If you’re introducing new processes or tools to support remote work, you can create custom training courses to support those roll-outs. Some of the custom courses we’ve seen our customers building include training staff on how to use a new VPN, or how to safely and effectively communicate on an instant messaging platform like Slack.
The benefit of having these courses in a training platform is that they will be delivered consistently to all employees, are easily discoverable, and you’ll have access to stats around which employees have accessed the training or not. You can also create quizzes to help reinforce your training.
Link your policies to your training
IT policies are an important part an organization’s ability to have clear rules about what is and isn’t allowed. Many organizations are introducing new policies to address our new working environment, such as BYOD (bring your own device) or personal device policies, VPN and access management policies, and general work-from-home policies that may exist permanently once we’re all back in our offices.
Some training platforms (like ours) allow you to add copies of your policies and assign them to your staff.

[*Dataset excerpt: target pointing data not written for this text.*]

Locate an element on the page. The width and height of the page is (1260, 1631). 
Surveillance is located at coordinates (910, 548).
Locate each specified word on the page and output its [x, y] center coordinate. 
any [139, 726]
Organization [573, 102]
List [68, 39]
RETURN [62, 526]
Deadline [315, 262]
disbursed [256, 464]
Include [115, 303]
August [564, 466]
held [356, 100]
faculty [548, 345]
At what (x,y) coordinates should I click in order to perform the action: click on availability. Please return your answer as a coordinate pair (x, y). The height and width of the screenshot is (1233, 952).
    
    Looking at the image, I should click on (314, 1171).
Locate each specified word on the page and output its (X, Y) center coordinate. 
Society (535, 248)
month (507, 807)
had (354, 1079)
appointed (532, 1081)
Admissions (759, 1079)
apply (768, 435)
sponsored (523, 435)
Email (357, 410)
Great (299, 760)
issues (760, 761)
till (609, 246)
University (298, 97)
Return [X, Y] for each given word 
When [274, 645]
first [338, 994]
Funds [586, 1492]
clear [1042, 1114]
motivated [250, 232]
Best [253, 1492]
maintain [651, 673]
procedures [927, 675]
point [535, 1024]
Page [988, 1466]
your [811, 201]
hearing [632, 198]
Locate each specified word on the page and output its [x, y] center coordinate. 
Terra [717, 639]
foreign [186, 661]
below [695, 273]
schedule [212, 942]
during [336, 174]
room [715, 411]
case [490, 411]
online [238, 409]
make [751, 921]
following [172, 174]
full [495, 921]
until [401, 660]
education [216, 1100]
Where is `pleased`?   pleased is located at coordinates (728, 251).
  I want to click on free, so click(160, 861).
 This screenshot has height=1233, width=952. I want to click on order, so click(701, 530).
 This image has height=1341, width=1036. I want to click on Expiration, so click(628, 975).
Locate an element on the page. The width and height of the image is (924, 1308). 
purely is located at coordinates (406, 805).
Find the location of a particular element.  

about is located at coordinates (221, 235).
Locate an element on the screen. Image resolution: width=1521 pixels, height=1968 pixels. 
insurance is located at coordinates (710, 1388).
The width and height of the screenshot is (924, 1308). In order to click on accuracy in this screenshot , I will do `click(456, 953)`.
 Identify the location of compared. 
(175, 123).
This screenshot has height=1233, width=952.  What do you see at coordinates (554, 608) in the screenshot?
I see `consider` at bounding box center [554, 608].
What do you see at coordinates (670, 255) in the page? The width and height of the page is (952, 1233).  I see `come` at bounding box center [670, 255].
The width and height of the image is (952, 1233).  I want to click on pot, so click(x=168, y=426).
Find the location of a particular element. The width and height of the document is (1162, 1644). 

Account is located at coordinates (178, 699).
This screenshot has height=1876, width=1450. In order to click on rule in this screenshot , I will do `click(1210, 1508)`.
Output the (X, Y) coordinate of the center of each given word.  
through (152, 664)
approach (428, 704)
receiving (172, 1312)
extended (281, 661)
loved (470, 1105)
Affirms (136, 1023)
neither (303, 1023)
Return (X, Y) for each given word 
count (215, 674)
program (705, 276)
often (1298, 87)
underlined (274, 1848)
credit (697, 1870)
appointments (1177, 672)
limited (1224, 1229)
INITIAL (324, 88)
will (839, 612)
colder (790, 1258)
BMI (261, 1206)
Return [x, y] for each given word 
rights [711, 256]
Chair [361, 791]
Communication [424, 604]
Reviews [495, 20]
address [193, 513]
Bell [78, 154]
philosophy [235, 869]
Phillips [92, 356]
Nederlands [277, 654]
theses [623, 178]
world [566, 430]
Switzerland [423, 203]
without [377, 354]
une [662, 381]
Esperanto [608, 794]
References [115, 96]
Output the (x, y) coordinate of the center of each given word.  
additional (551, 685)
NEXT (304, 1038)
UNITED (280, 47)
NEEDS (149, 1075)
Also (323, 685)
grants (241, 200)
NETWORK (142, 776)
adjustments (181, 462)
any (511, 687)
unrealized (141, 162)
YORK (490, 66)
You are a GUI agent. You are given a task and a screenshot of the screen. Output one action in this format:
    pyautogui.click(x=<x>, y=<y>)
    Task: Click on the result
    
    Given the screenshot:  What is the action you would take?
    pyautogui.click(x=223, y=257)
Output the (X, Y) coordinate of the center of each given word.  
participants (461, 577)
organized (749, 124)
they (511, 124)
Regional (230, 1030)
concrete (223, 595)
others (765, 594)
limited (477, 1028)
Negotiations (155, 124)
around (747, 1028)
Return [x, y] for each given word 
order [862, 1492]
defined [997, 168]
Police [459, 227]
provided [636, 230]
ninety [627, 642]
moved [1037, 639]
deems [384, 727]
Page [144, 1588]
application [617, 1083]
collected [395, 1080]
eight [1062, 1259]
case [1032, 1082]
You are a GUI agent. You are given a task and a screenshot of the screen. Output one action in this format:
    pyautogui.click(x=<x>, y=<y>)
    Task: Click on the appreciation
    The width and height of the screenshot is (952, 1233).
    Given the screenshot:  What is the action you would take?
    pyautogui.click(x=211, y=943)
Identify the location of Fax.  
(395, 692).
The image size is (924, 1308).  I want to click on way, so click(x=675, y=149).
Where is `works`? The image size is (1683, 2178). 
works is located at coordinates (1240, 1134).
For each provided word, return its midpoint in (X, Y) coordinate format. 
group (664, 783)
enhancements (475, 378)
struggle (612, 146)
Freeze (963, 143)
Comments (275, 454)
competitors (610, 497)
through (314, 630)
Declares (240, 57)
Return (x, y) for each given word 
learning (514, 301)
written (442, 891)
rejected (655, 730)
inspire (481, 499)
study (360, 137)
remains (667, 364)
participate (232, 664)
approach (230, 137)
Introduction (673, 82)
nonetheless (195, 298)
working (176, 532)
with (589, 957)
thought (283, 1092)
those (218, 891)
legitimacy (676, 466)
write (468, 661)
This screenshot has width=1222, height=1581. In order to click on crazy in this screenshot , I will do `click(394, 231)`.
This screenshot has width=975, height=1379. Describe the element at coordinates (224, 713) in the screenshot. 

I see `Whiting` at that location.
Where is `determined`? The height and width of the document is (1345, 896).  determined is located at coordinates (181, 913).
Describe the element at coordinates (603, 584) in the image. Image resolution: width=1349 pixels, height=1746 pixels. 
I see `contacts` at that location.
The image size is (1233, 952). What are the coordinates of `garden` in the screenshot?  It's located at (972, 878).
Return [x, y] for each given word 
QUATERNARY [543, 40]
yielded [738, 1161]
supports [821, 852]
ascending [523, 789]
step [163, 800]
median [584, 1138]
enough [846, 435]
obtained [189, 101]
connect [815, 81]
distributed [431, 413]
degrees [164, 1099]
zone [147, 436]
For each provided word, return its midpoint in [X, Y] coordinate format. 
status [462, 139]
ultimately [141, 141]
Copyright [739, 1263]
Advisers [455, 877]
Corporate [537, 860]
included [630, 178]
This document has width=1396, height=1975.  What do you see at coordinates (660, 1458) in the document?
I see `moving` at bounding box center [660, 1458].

This is useful when introducing new policies in a hurry, like most organizations are doing right now, in a way that is consistent and measurable.
You can also fold your policies into your custom training material. For example, if you have a new course on “personal device security”, you can append information at the end to discuss your new BYOD policy. That way you’re marrying the education and awareness part of a risk with your organization’s policies and practices about how to handle that risk.
Use metrics and surveys to watch for trends
One of the most powerful features of a cybersecurity awareness training platform is the ability to get a quantitative sense of an employee’s risk level, using metrics like phishing test rates, training completion, and user surveys.
You can use this data to monitor trends over time, which can help you make better decisions about new tools and training to implement in the future.
For example, in CIRA’s training platform, all users get a personalized risk score on a graph that shows change over time. You can see the moment our office went entirely remote a month ago by looking at the change in our risk scores. This type of data can be valuable for an IT team, allowing them to quickly intervene if they notice a specific group of individuals or type of risk becoming heightened as the shift to remote work becomes more permanent.
Connect training to broader cybersecurity initiatives
This is a massive moment of change for all organizations, and IT teams are one of the key leaders in managing that change.
A cybersecurity awareness training platform can help you manage this change faster, in a more consistent and effective manner. You should be thinking of your training program as your main way to communicate with your users about all things IT and cybersecurity, because education is tied to the hip of tools, processes, and policies.
Don’t be afraid to work alongside HR and communications specialists in your organization if you have access to them. They can be great voices in helping you use your training program to roll out important technical information to your employees in this difficult time.
Your people are the last line of defence against cyber threats.